The turbulent teenage gangster drama City of God, directed by Fernando Meirelles is a Brazilian film that represents and portrays the violence and horrors of living within the Brazilian Slums, known as favelas. The slums of Rio de Janeiro – is, at the best and worst of times are hell. One third of the Rio de Janeiro's population are living in these slums. God is nowhere to be found. Poverty is the way of life. Greed, drugs, and violence rule these streets. The ability to use a gun is more important than the ability to read and write.
In the 1970s, Li'l Dice has become Li'l Zé , a remorseless hood who kills his way to the top of the heap by murdering all the drug gang leaders ("At 18, he was the most respected hood in Rio De Janero"). Although Rocket wants to avenge his brother, he also wants to stay out of trouble. Amazingly, his career as a journalist is kicked off by accident when Zé forces him to photograph him and his gang and the picture ends up on the front of the paper. Zé's violent aspirations are spinning out of control, with his heinous acts of murder. Every act of vengeance generates another however, and soon the slums is a war-zone.
The film has been compared with Scorsese's "GoodFellas," and it deserves the comparison.

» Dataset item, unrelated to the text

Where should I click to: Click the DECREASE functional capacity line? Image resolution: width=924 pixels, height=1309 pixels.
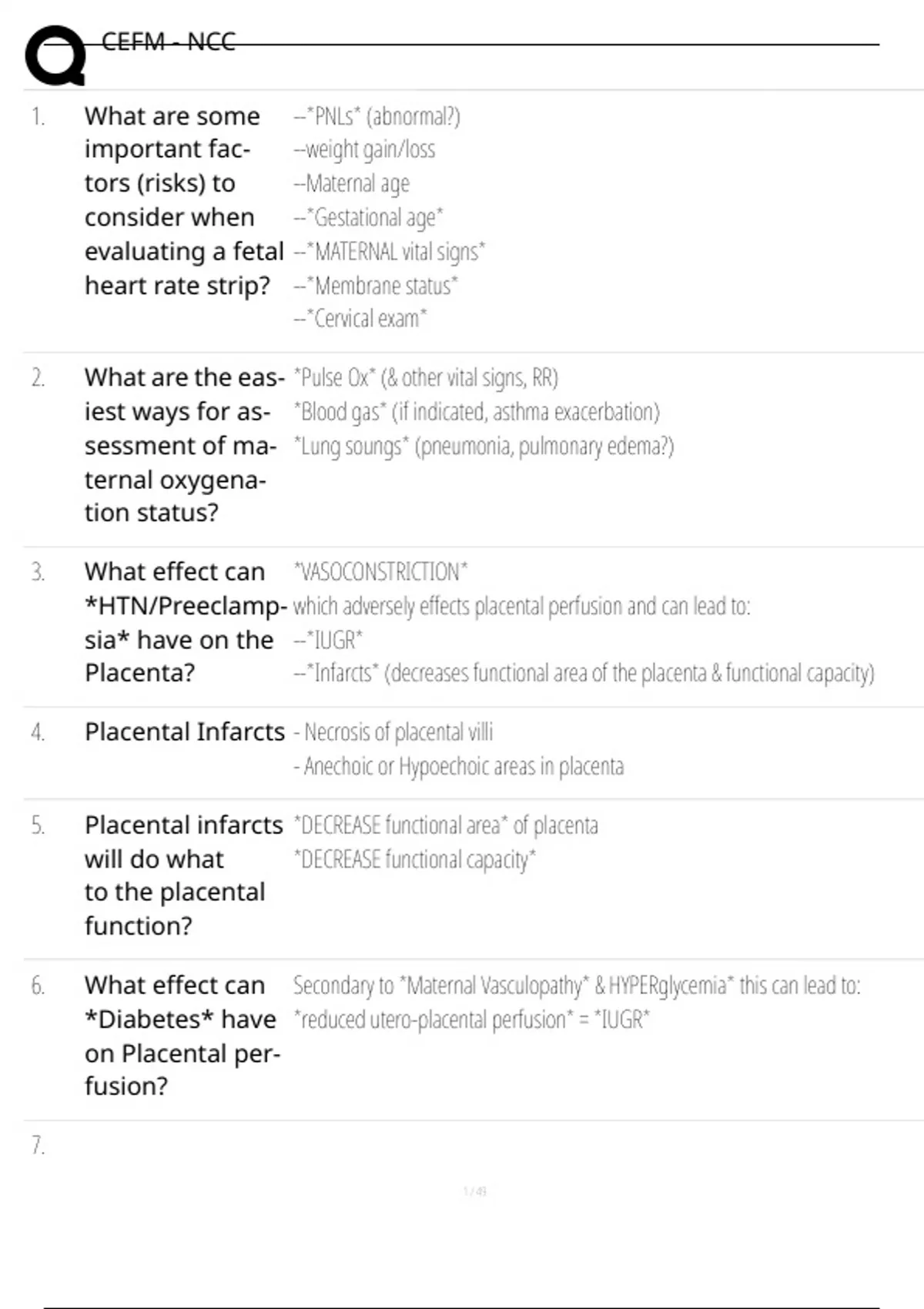414,859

The script, adapted from the novel by Paulo Lins, proves tighter than one might feel while watching the finished product. It creates a complex, non-linear narrative construction while maintaining a clear through line, the eventful movie is given a lively dynamic by its constant shifts in focus to foreground different characters.
In addition to shooting style, color is used keenly. Devices such as split screen, slow-mo, jump cuts and whiplash pans add to the visual texture. The machine-gun editing, which makes stylistic transitions to differentiate between the each periods(60's, 70's, 80's). Director Fernando Meirelles has crafted a distinctive motion picture – one takes us into the streets with an unsurpassed intensity and immediacy. Despite the grim, serious nature of the subject matter, Meirelles unearths occasional moments of humor, although they are often of the dark variety.
Director Meirelles cast the film largely with non-actors, mostly young males, who were discovered in the various slums around Rio de Janeiro in an extensive and non-traditional casting process.The violence in City of God isn't glorified, but is extreme and shocking, even though there is virtually no blood. Death is no respecter of age in the slums of Rio de Janeiro. The immediate goal of a seven-year old homeless boy is not finding a family or a friend, but finding a gun.
The message of the movie might be, that, in a culture where violence begets violence, only the names change. When one gang lord is deposed, another will rise in his place. And, as often as not, it's the children, more than the adults, who have to be watched.